En ce sens, Jean-Pierre Boutinet traduit une conception spatialisée de la durée, conception remise en cause par Henri Bergson, l’opposant à une pure durée, hétérogène et qualitative101. En dépit de cette nuance à apporter sur la conception du lien entre temps et espace, il s’agit surtout de mettre en avant l’idée d’un projet (compris dans ses différentes acceptations) comme figure de l’anticipation. Xavier Schramm, dans cette distinction qu’il met en exergue évoque finalement l’exercice d’une anticipation appliquée à un espace.

Le projet concrétise aussi un temps vécu ambivalent, partagé entre la simultanéité et la succession (BOUTINET, 2004). La simultanéité s’offre dans le moment présent qu’elle met en perspective par rapport à un passé à réactualiser et un futur à anticiper. La succession va plutôt désigner un itinéraire plus ou moins cohérent, traduisant un temps fugitif mobilisant un passé révolu, un présent immédiat et un futur surgissant comme fuite en avant. Cette bipartition du temps entre simultanéité et succession fait ainsi elle-même intervenir une structure tridimensionnelle déjà évoquée, c’est-à-dire celle des liens entre passé, présent et futur102. Si nous nous plaçons dans le registre de l’action103, la succession vécue s’exprime de façon opposée par la mémoire et par l’anticipation, c’est-à-dire par un temps rétrospectif et un temps prospectif. Cependant, l’acteur ne peut se limiter à ces deux horizons temporels qui risquent de l’enfermer dans l’inactuel, et finalement de ne pas agir. C’est en fait l’expérience de la simultanéité, celle du moment présent, qui permet le temps de l’action :

« Il n’y a donc de projet que dans la simultanéité du moment présent et dans la capacité de ce dernier sans se laisser anéantir de s’ouvrir vers l’inactuel, cet inactuel qui permet d’évoquer ce qui déjà a été fait, qui permet aussi d’ébaucher des possibles » (BOUTINET, 2004, p. 62).

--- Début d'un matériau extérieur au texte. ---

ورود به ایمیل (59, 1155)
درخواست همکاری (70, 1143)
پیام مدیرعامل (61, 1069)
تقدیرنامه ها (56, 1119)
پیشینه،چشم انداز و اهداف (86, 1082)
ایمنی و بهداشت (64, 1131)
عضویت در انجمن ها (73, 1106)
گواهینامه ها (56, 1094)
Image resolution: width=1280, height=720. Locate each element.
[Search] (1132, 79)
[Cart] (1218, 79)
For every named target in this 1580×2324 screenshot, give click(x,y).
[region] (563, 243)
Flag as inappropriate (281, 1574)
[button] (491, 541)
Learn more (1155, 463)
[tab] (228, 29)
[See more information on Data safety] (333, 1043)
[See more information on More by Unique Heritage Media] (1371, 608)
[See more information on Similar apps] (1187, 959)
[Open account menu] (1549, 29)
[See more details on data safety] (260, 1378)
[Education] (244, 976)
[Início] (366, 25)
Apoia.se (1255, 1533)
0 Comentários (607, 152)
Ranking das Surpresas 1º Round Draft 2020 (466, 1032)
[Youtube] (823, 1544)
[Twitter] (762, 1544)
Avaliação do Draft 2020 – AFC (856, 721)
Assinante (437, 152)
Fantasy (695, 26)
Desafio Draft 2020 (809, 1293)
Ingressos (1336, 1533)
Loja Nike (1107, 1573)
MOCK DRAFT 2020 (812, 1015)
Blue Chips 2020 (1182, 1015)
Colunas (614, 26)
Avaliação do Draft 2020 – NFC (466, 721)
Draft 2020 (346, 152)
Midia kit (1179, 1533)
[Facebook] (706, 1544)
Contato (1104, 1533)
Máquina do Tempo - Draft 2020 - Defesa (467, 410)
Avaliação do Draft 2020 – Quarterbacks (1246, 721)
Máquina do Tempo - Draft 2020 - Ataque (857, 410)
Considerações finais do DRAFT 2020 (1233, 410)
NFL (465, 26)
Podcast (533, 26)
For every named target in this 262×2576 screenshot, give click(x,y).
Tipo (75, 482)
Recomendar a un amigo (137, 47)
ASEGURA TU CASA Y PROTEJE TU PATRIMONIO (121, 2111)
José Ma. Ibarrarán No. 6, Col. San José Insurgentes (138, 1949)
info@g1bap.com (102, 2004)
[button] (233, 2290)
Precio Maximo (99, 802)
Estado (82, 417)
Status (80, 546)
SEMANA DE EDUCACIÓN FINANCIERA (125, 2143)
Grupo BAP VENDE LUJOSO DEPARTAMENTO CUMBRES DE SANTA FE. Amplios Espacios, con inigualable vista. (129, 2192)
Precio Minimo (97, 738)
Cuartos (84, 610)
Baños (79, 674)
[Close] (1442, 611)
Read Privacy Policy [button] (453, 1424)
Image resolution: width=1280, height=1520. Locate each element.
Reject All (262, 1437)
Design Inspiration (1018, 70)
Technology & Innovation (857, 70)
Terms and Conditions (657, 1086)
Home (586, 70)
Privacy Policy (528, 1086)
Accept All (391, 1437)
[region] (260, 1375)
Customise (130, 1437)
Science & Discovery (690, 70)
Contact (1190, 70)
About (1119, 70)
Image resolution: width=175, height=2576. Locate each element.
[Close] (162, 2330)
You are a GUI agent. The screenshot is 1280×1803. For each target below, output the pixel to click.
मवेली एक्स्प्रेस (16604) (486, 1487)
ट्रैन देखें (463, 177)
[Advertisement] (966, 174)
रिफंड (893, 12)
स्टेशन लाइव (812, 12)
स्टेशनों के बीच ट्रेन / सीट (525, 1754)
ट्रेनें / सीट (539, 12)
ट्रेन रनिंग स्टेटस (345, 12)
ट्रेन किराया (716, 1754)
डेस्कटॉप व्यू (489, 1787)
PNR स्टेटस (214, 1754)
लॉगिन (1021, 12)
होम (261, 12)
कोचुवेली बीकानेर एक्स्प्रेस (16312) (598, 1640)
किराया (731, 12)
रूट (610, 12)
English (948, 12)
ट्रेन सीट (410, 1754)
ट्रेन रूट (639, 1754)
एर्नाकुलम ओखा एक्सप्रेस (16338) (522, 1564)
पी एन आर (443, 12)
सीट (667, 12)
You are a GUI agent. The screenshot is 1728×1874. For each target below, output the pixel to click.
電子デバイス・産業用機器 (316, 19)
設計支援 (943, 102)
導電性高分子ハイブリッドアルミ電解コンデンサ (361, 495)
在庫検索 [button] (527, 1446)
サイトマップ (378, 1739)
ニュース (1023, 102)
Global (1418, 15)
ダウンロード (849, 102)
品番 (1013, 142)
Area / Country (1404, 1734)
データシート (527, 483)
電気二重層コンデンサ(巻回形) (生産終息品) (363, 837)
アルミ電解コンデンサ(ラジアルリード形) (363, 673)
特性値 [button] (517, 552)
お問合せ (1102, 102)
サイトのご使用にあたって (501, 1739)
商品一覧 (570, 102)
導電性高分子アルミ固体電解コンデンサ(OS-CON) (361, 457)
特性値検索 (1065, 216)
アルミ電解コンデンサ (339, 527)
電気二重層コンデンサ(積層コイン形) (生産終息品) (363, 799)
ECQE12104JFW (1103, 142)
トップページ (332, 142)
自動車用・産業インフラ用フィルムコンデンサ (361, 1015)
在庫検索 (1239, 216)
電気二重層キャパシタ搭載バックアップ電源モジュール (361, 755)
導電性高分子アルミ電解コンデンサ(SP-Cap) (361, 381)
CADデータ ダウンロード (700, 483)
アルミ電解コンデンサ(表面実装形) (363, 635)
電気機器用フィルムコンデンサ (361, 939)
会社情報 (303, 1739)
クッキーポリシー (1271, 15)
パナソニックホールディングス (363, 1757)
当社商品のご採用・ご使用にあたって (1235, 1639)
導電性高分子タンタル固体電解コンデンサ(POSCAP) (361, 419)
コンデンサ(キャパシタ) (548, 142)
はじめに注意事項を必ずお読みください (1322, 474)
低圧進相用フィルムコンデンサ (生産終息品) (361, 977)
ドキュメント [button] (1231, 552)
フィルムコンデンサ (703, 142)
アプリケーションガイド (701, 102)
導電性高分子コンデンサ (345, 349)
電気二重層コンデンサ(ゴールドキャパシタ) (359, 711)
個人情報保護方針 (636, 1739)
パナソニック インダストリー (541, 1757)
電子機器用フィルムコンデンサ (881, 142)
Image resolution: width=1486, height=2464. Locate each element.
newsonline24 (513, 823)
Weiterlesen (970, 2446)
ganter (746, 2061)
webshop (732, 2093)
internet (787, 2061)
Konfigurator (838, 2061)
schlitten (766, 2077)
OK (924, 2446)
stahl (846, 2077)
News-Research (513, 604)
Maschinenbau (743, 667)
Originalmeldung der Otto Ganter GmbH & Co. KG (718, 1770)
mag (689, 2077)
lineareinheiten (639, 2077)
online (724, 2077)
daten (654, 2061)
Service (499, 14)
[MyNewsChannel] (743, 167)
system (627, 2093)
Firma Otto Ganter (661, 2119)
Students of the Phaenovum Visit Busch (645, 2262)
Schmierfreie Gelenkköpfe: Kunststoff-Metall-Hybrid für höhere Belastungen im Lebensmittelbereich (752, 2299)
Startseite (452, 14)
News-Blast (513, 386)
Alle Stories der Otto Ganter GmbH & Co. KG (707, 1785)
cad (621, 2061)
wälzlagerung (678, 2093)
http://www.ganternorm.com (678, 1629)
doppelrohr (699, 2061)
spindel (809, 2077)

La simultanéité permet l’appréhension d’un passé et d’un futur autour du moment présent. L’unificateur de la mémoire et de l’anticipation va passer à la fois par l’action et par l’expérience (BOUTINET, 2004). L’action évite le morcellement des entreprises de l’acteur en plusieurs instants tandis que l’expérience, même si elle échappe en partie à l’acteur, récapitule la somme des réalisations passées et des souvenirs. D’un côté, projet et action sont indissociables : le projet présuppose l’action, au sens où il engage l’idée d’une réalisation à venir ; l’action induit aussi le projet, au sens où ce dernier constitue son moment fondateur (BOUTINET, 2004). De l’autre, l’action s’appuie aussi sur l’expérience dont la métaphore du

grenier sert à illustrer ce temps vécu entassé et désordonné nécessitant une explicitation :

« Il y a dans l’appropriation que le projet va faire du temps une sorte de travail d’antiquaire qui cherche à débusquer pour le dépoussiérer l’objet anciennement idéalisé. Les idéaux projetés sont toujours en effet l’occasion d’une lecture renouvelée de l’expérience passée » (BOUTINET, 2004, p. 66).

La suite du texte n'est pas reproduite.